Custom Embedding Configuration (Without plugin-openai)

If you're not using plugin-openai or want to use different embedding settings:

# Required embedding settings
EMBEDDING_PROVIDER=openai  # or google
TEXT_EMBEDDING_MODEL=text-embedding-3-small

# Provider-specific API key
OPENAI_API_KEY=your-openai-api-key  # if using openai
# OR GOOGLE_API_KEY=your-google-api-key  # if using google

# Optional: Custom embedding dimension
EMBEDDING_DIMENSION=1536

Advanced Configuration

Recommended Configurations for Contextual Knowledge

For optimal performance with contextual Knowledge, we recommend these provider combinations:

Option 1: OpenRouter with Claude/Gemini (Best for cost efficiency)

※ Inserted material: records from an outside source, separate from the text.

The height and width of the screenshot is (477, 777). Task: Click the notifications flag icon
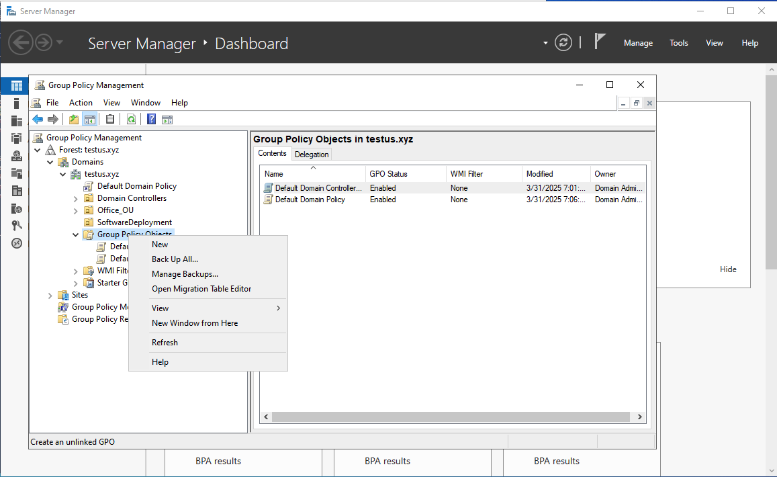(x=600, y=42)
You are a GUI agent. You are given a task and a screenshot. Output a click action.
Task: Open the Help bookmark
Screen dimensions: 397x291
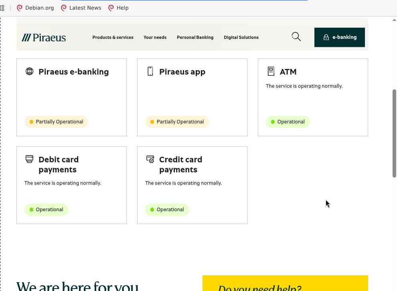click(118, 8)
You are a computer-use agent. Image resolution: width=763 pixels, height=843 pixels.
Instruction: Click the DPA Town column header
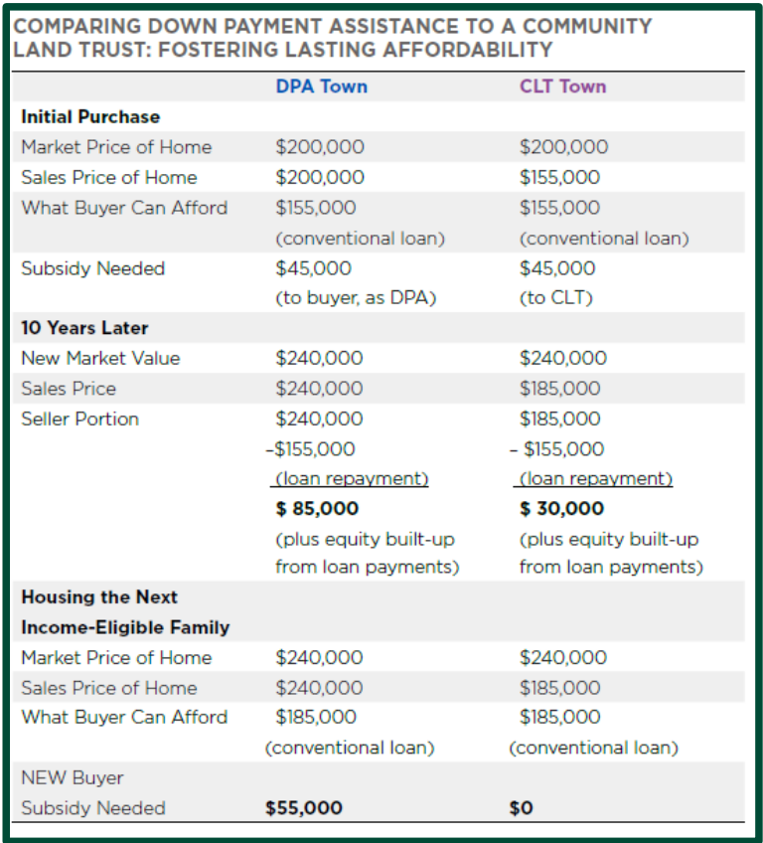point(321,86)
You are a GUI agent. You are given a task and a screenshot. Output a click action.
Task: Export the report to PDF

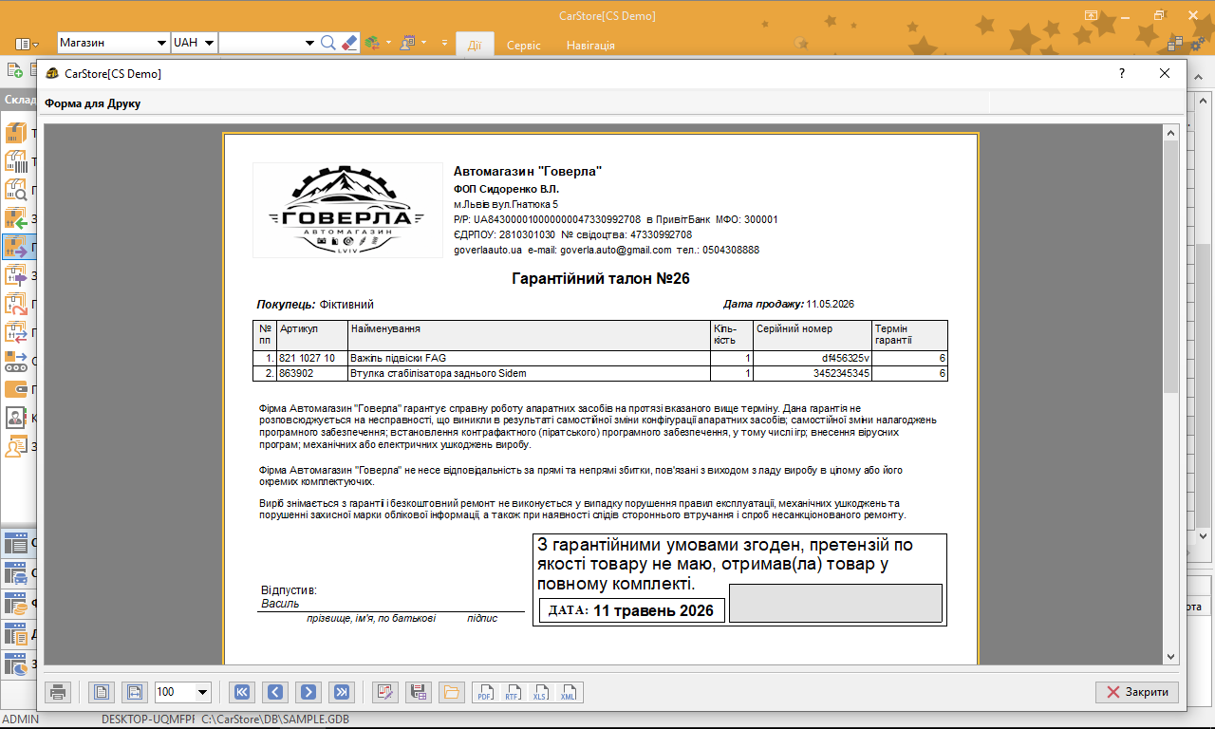tap(485, 692)
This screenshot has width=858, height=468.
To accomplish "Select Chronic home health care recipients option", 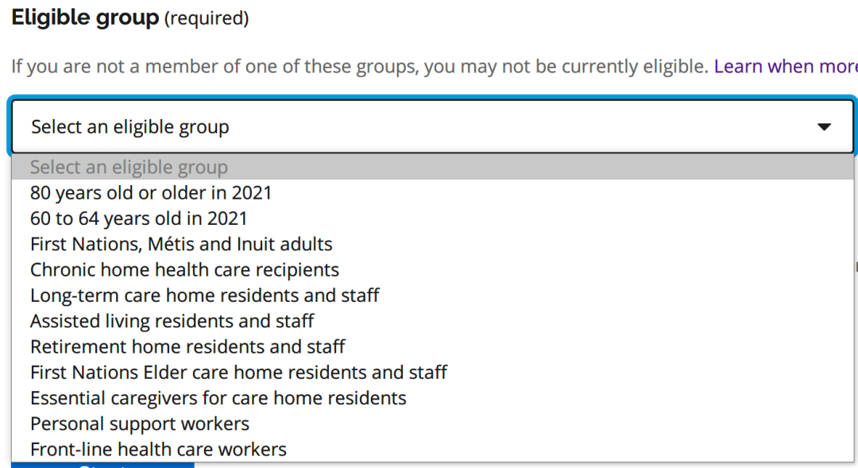I will pyautogui.click(x=432, y=270).
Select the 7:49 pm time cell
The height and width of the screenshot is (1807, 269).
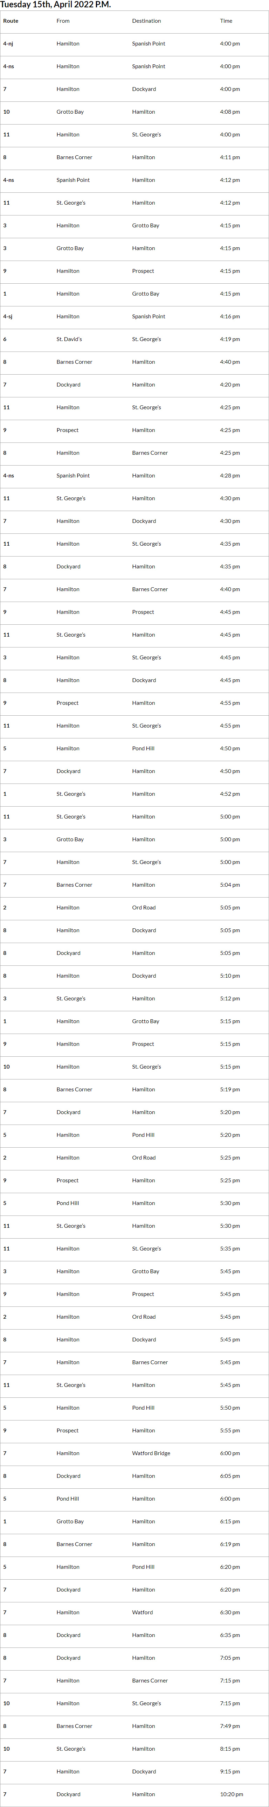(230, 1726)
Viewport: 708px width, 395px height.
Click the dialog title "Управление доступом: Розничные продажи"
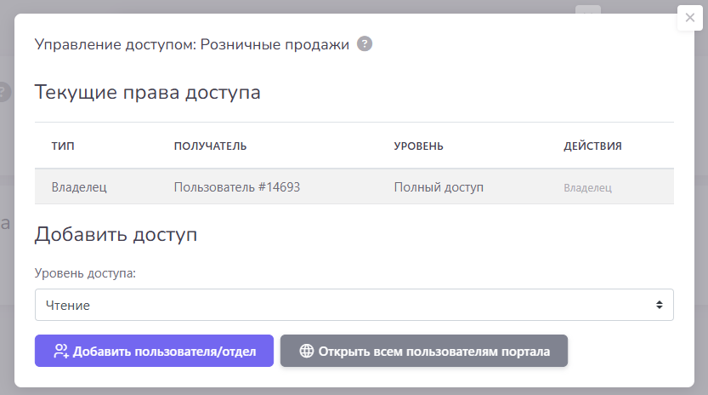[x=191, y=44]
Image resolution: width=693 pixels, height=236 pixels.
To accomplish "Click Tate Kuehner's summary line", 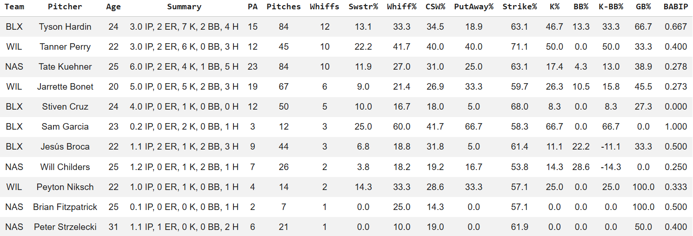I will [184, 67].
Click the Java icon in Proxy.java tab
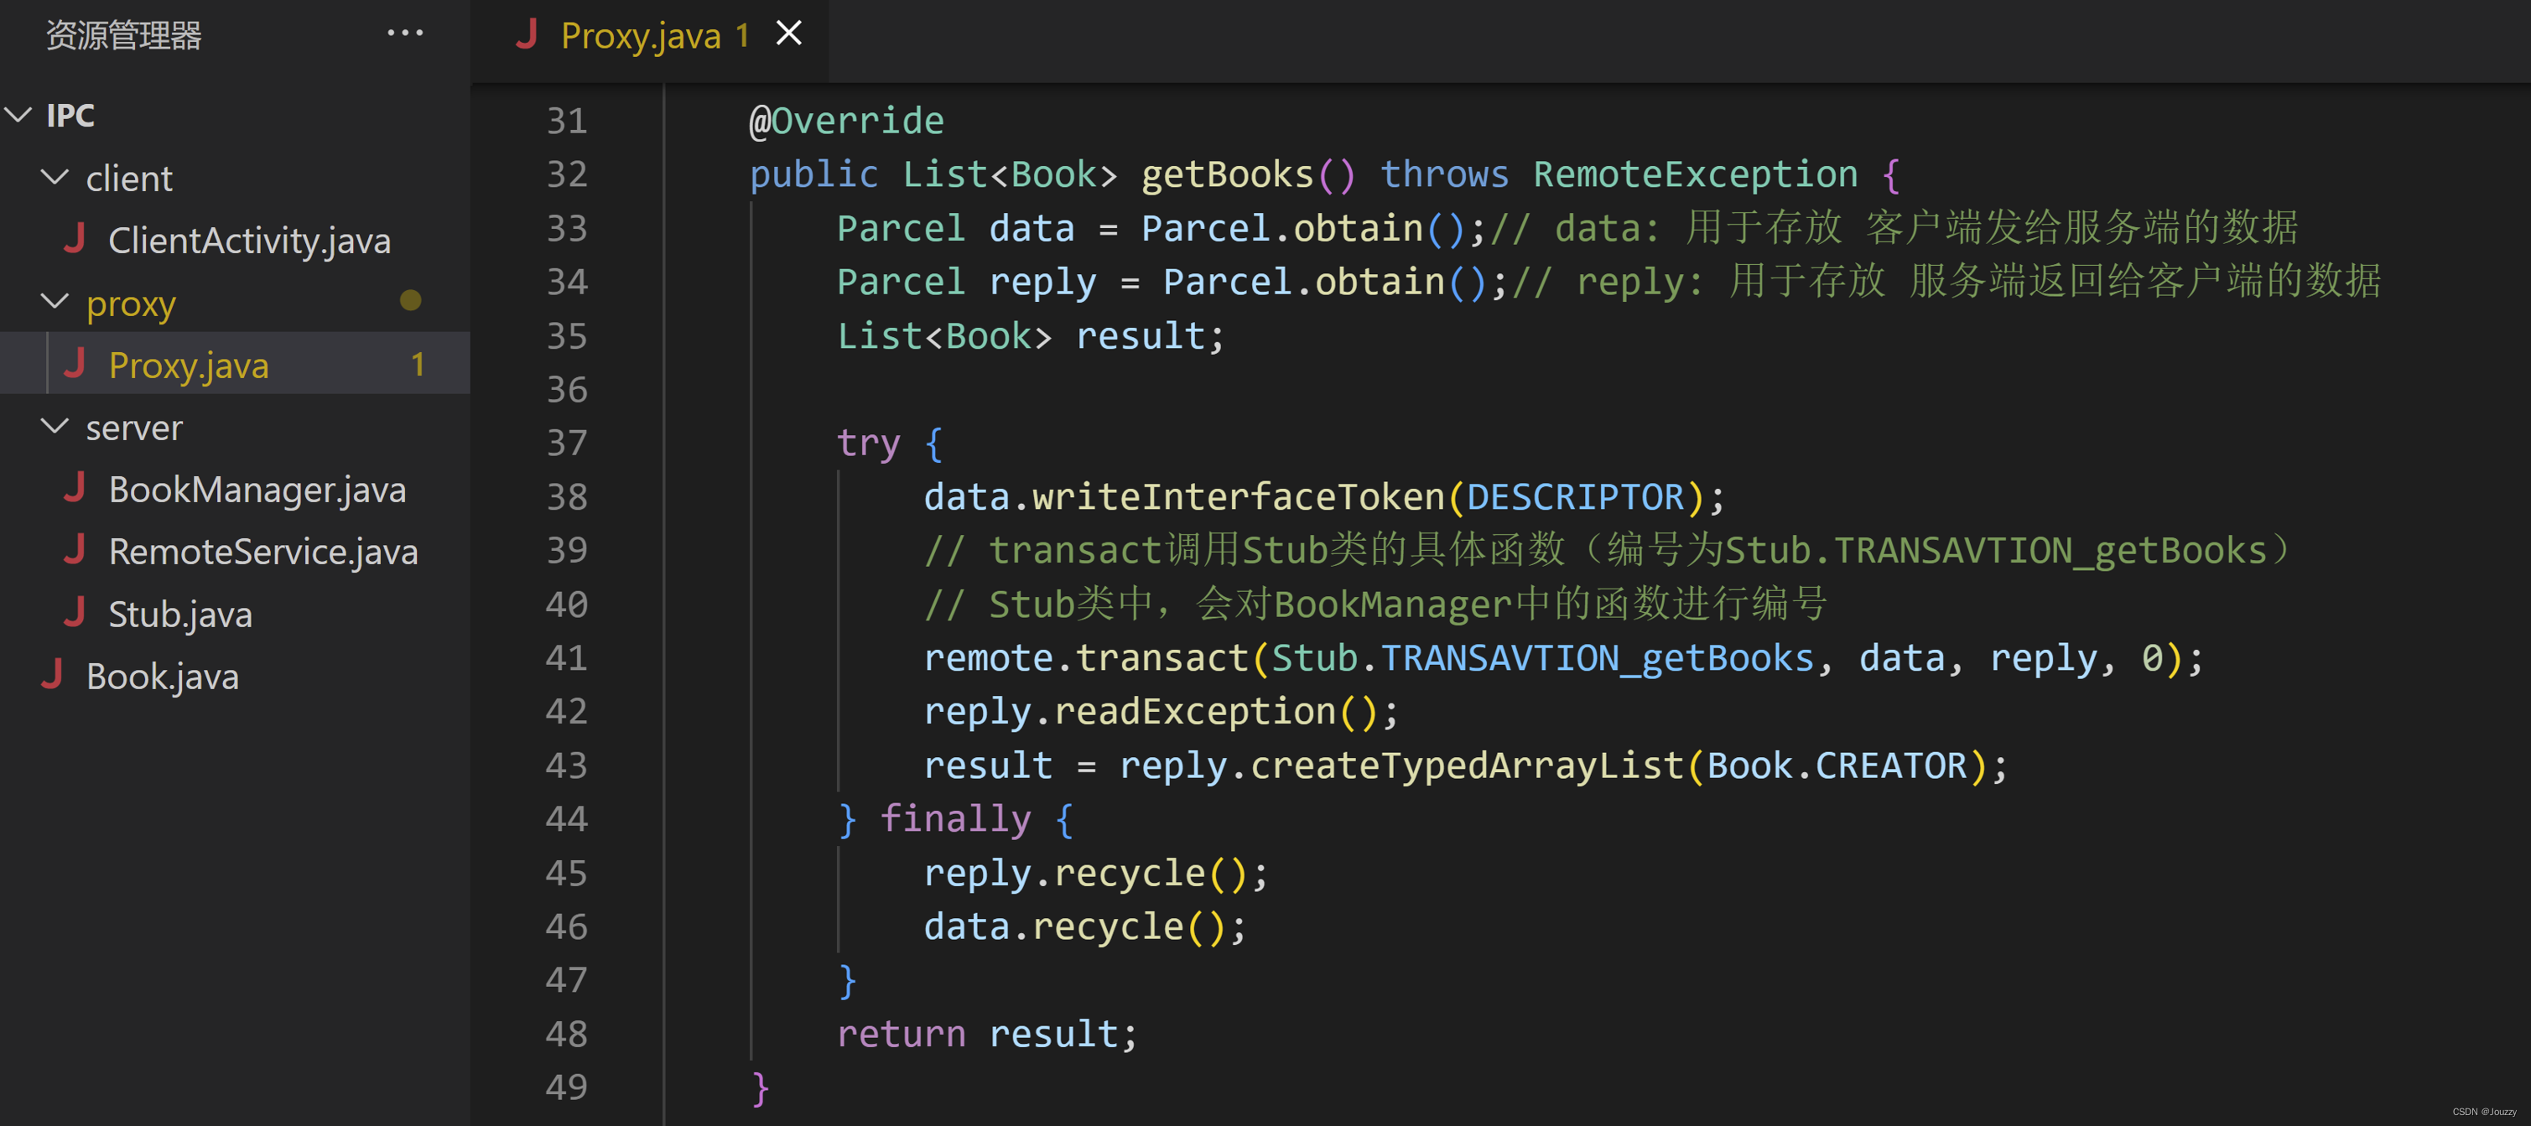The image size is (2531, 1126). click(x=527, y=35)
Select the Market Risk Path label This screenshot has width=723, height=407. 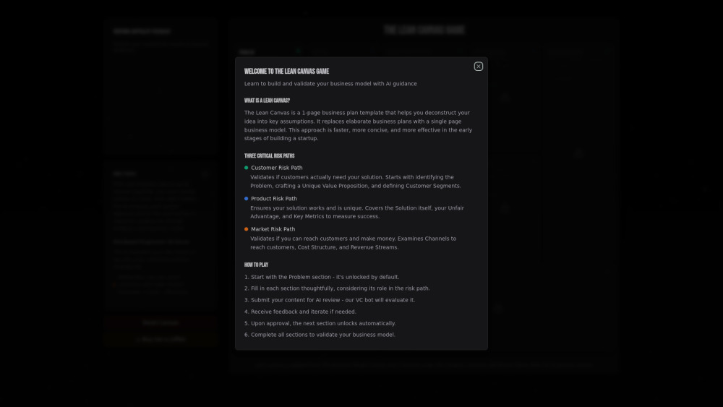[273, 229]
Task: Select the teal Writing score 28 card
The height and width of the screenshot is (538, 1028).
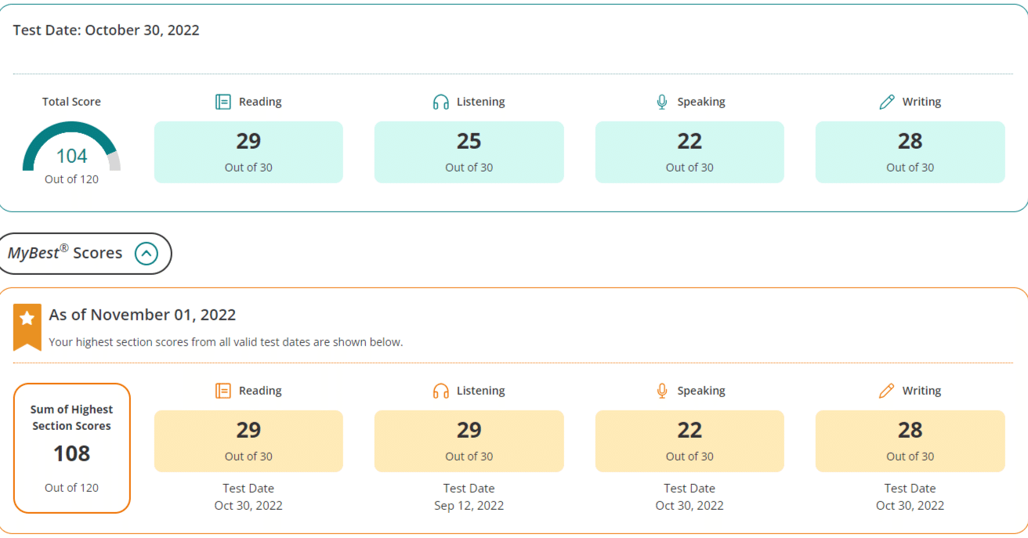Action: pyautogui.click(x=910, y=152)
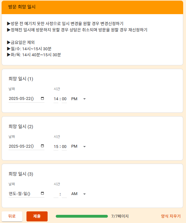Go back with the 뒤로 button
The height and width of the screenshot is (223, 186).
pyautogui.click(x=12, y=216)
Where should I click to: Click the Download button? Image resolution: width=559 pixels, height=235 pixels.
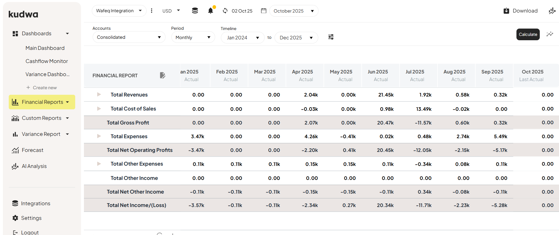pos(521,11)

# If using with plugin-openai, only need these additions:
CTX_KNOWLEDGE_ENABLED=true
TEXT_PROVIDER=openrouter
TEXT_MODEL=anthropic/claude-3.5-sonnet  # or google/gemini-2.5-flash-preview
OPENROUTER_API_KEY=your-openrouter-api-key

Option 2: OpenAI for Everything

# If using with plugin-openai, only need these additions:
CTX_KNOWLEDGE_ENABLED=true
TEXT_PROVIDER=openai
TEXT_MODEL=gpt-4o

Option 3: Google AI for Everything

EMBEDDING_PROVIDER=google
TEXT_EMBEDDING_MODEL=text-embedding-004
TEXT_PROVIDER=google
TEXT_MODEL=gemini-1.5-pro-latest
GOOGLE_API_KEY=your-google-api-key
CTX_KNOWLEDGE_ENABLED=true

Advanced Rate Limiting Options

# Rate limiting (optional)
MAX_CONCURRENT_REQUESTS=30  # Default: 30
REQUESTS_PER_MINUTE=60      # Default: 60
TOKENS_PER_MINUTE=150000    # Default: 150000

Custom API Endpoints

# Only needed if using custom API endpoints
OPENAI_BASE_URL=https://your-openai-proxy.com/v1
ANTHROPIC_BASE_URL=https://your-anthropic-proxy.com
OPENROUTER_BASE_URL=https://your-openrouter-proxy.com/api/v1
GOOGLE_BASE_URL=https://your-google-proxy.com

Token Limits

# Advanced token handling (optional)
MAX_INPUT_TOKENS=4000   # Default: 4000
MAX_OUTPUT_TOKENS=4096  # Default: 4096

Architecture

The plugin is built with a modular, clean architecture that follows SOLID principles:

packages/plugin-knowledge/
├── src/
│   ├── index.ts           # Main entry point and plugin definition
│   ├── service.ts         # Knowledge service implementation
│   ├── types.ts           # Type definitions
│   ├── llm.ts             # LLM interactions (text generation, embeddings)
│   ├── config.ts          # Configuration validation
│   ├── ctx-embeddings.ts  # Contextual embedding generation
│   ├── document-processor.ts # Shared document processing utilities
│   └── utils.ts           # Utility functions
├── README.md              # This file
└── package.json           # Package definition

Database-Specific Processing Paths

The Knowledge plugin adapts to the database technology being used:

PostgreSQL Mode: Uses worker threads to offload document processing from the main thread
PGLite Mode: Uses synchronous processing in the main thread due to PGLite's single-threaded nature

This allows the plugin to work optimally with both databases while maintaining the same functionality.

Processing Flow

The document processing flow follows these steps regardless of database type:

Extract text from the document based on content type
Store the main document in the database
Split the document into chunks
Generate embeddings for each chunk (with optional context enrichment)
Store the chunks with embeddings in the database

Component Overview

KnowledgeService: Core service that manages document processing and storage
Document Processor: Provides shared document processing utilities for both processing paths

Features

Document upload and processing (PDF, text, and other formats)
Contextual chunking and embedding generation
Robust error handling and recovery
Rate limiting to respect provider limitations
Support for multiple LLM providers

Usage

Basic Usage

import { KnowledgeService } from '@elizaos/plugin-knowledge';

// Add knowledge to an agent
const result = await knowledgeService.addKnowledge({
  clientDocumentId: 'unique-id',
  content: documentContent, // Base64 string for binary files or plain text for text files
  contentType: 'application/pdf',
  originalFilename: 'document.pdf',
  worldId: 'world-id',
  roomId: 'optional-room-id', // Optional scoping
  entityId: 'optional-entity-id', // Optional scoping
});

console.log(`Document stored with ID: ${result.storedDocumentMemoryId}`);
console.log(`Created ${result.fragmentCount} searchable fragments`);

License

See the ElizaOS license for details.